Like your application can use the Debug object, the IDE can use the output window as well. The IDE uses the same static Debug object as your application. Any changes the IDE makes are reflected in your application, and vice versa. For instance, when the IDE hides the debug output window, your application must re-show it explicitly.
The IDE offers you two alternatives to show the output window.

  1. By selecting the IDE menu bar View | Toggle Output Window [Alt+3] at design time.
  2. By selecting the tray icon popup menu item at run-time.

Your application can provide its own means of operation to open the debug output window. The debug window could be used for logging, without actually showing the window.

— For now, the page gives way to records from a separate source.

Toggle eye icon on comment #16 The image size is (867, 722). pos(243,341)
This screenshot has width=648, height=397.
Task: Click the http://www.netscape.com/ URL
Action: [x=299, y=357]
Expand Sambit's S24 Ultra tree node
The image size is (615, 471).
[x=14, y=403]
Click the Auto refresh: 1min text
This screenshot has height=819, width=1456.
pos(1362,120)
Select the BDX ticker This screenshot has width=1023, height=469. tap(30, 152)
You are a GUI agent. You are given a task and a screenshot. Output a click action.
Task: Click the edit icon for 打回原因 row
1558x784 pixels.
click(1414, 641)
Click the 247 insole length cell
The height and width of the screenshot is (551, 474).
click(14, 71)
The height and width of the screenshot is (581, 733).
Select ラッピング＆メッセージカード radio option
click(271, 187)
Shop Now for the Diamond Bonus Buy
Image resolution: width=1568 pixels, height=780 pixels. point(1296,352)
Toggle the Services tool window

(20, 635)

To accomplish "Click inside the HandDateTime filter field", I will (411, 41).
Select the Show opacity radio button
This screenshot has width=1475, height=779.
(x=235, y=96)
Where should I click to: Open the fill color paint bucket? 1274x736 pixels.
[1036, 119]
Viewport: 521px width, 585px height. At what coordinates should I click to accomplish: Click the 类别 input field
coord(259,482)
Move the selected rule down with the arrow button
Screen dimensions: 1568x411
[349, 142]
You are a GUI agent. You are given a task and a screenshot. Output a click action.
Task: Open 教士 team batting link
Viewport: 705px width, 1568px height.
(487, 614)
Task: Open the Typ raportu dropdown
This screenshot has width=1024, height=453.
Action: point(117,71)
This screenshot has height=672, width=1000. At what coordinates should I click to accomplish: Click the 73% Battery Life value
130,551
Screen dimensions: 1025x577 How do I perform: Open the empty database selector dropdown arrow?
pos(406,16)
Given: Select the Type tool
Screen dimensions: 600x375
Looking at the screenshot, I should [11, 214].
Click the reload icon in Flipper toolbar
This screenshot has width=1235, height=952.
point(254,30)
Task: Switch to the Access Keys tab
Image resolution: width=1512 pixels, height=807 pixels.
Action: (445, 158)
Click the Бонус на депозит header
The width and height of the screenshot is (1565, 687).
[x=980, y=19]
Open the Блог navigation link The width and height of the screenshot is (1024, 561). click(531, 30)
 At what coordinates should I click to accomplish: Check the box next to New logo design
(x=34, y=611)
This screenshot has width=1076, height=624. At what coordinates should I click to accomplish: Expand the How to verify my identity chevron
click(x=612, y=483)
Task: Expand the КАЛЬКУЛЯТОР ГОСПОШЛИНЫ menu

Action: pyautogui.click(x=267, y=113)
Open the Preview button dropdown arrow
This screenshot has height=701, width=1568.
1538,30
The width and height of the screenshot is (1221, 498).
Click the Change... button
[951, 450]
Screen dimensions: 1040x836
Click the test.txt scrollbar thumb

So, whether your application or the IDE controls the debug output window, they both use the same static Debug object in the runtime. Therefor it is important to know what happens in the background.

The Debug thread
First of all, at the first opportunity – when one of the Debug object’s properties or methods is invoked – a new thread is created. As with all good threads it is not destroyed before the application ends; that is when the DLL runtime unloads from memory. When the GFA-BASIC IDE starts executing the thread isn’t started immediately. Only when your GFA-BASIC application, a GLL editor extension, or one of the IDE commands to show the debug window, are applied the thread is actually started.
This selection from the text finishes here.